▶ TASK 1: In the records, edit the part that opens with the line containing "Click the ログイン login link" and closes with the line containing "click(x=109, y=554)" by replacing "green" with "blue", leaving everything else unchanged. Give only those lines.

▶ SELECTED EXTRACT:
I think you’ve run me dry on that for now!

What do recommend to prevent burnout?

Have something totally apart from physics. I have my motorcycle, and that’s what I do. Boy, is fixing my motorcycle ever overdue. I’ve got to get my motorcycle back on the road so I can go away and play hard and do other things, that’s really key for me. Contacting peers, not being alienated or isolated is another thing. Often physics teachers are the only ones at their school. You can read about other physics teachers every night, at home. You can talk to them every night on the listservs. There’s a wonderful support community that most people never hear about because they don’t know about the listservs, they don’t know about the organizations. Particularly in Chicago, your people are a hoot. You have some very amusing characters. They have a good time. We didn’t actually do a proper presentation, we didn’t do all the "physics of beer". We were just trying to do one trick for our presentation. We have like two hours of show on that, including overheads and equations and we have a good time. I’ve actually done that at one of the summer meetings there was beer all over the stage when we were done. We had a good time. There’s lots of that going on up there. Microwave physics and the little rockets. I mean, physics teachers literally get together and play. It’s not usually dangerous, but it’s very off-beat. It’s a good time. It really will make a difference to know that you are part of a community. See they can’t tell when you are doing well, or you often get administration that just say "good job" because the door remained closed and all the kids were inside for the full length of the class and they were pretty happy about that. Any support they give you emotionally can be very gratuitous. It’s nice to talk to people who are doing well at it and who are experts in the field and it’s really nice if you can find award-winning people. I think Anne Franklin is the name of the lady.

Text and item location entries
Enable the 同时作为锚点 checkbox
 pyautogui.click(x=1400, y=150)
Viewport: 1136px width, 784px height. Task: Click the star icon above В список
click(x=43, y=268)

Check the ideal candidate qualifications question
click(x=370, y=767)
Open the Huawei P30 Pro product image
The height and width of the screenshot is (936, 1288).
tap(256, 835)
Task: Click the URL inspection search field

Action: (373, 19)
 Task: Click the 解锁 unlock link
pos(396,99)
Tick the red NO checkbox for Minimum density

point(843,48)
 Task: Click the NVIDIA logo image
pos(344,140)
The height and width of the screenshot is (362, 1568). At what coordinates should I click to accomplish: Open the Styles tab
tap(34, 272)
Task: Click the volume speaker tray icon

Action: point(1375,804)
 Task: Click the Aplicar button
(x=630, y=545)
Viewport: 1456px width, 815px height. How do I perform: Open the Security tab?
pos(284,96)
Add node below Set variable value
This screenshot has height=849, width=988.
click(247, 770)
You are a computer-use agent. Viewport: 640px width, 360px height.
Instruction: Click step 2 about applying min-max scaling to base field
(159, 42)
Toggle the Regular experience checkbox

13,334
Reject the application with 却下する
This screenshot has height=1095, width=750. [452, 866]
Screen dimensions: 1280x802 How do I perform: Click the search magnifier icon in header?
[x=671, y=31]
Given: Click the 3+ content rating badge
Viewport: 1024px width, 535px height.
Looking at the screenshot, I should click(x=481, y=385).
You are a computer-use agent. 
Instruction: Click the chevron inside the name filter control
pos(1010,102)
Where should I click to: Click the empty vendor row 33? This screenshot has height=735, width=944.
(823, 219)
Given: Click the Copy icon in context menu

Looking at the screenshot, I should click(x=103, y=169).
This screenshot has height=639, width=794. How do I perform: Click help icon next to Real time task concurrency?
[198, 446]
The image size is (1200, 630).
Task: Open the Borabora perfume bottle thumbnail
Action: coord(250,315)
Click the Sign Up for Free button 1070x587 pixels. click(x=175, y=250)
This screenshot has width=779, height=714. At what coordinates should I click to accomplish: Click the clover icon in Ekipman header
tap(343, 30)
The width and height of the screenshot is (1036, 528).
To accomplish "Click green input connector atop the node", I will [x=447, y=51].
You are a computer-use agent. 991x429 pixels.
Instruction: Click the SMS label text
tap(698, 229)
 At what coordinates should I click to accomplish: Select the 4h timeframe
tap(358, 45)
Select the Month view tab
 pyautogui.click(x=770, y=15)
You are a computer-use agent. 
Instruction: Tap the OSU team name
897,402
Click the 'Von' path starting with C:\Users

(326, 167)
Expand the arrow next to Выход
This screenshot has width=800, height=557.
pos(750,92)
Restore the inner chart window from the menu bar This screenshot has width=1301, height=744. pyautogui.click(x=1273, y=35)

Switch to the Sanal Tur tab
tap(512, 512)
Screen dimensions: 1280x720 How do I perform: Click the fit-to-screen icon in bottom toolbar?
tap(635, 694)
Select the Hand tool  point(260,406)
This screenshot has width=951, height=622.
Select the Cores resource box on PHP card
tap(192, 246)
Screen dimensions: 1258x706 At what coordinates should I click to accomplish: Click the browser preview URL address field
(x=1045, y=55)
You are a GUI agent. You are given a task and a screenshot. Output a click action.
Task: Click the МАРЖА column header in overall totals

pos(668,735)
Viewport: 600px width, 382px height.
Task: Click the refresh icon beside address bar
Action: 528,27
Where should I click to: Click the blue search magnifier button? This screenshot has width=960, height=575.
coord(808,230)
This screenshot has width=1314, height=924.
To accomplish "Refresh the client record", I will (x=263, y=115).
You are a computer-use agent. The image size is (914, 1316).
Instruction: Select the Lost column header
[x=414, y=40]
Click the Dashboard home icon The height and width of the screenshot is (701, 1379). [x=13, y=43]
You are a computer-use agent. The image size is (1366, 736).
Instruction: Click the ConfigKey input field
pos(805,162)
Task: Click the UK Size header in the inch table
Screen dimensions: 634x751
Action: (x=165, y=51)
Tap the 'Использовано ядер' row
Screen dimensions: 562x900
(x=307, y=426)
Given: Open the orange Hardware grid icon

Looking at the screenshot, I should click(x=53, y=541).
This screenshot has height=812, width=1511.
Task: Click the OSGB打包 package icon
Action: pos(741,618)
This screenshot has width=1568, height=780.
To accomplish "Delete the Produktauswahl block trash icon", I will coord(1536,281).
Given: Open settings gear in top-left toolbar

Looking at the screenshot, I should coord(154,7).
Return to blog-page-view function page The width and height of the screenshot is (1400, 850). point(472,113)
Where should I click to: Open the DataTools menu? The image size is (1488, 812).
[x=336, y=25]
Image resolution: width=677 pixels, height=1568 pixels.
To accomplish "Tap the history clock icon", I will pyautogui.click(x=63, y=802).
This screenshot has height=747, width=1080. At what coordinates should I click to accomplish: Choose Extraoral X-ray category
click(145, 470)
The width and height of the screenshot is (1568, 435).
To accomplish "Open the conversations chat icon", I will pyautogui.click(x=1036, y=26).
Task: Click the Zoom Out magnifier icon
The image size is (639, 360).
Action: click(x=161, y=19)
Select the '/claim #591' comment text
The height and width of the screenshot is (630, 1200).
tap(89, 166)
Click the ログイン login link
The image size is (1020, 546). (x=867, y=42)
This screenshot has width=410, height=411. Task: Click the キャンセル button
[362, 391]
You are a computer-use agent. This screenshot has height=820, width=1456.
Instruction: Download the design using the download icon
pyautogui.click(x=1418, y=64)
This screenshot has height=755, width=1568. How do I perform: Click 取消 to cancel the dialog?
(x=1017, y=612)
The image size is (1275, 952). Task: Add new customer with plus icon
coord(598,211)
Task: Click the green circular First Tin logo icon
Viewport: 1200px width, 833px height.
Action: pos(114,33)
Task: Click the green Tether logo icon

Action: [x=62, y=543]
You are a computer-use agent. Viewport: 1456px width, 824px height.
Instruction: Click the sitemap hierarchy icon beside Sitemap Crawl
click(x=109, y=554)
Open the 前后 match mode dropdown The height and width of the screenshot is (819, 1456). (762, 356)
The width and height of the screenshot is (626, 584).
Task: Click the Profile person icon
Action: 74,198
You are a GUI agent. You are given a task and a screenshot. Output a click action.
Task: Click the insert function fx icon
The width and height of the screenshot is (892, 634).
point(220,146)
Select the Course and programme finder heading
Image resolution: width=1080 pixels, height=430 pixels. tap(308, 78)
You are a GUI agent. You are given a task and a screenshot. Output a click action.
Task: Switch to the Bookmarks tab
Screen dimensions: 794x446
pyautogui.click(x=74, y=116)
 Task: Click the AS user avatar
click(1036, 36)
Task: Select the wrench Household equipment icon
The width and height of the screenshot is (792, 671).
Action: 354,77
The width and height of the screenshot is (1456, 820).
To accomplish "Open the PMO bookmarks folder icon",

▶ TASK 2:
Answer these questions from the interview excerpt on preventing burnout:
(a) What does the speaker have that is totally apart from physics?
(b) Where can physics teachers talk to one another every night?
(c) What was all over the stage when the speaker was done at one of the summer meetings?

▶ RESPONSE 1:
Click the ログイン login link
The image size is (1020, 546). (x=867, y=42)
This screenshot has width=410, height=411. Task: Click the キャンセル button
[362, 391]
You are a computer-use agent. This screenshot has height=820, width=1456.
Instruction: Download the design using the download icon
pyautogui.click(x=1418, y=64)
This screenshot has height=755, width=1568. How do I perform: Click 取消 to cancel the dialog?
(x=1017, y=612)
The image size is (1275, 952). Task: Add new customer with plus icon
coord(598,211)
Task: Click the blue circular First Tin logo icon
Viewport: 1200px width, 833px height.
Action: pos(114,33)
Task: Click the blue Tether logo icon

Action: [x=62, y=543]
You are a computer-use agent. Viewport: 1456px width, 824px height.
Instruction: Click the sitemap hierarchy icon beside Sitemap Crawl
click(x=109, y=554)

▶ RESPONSE 2:
(a) A motorcycle.
(b) On the listservs.
(c) Beer.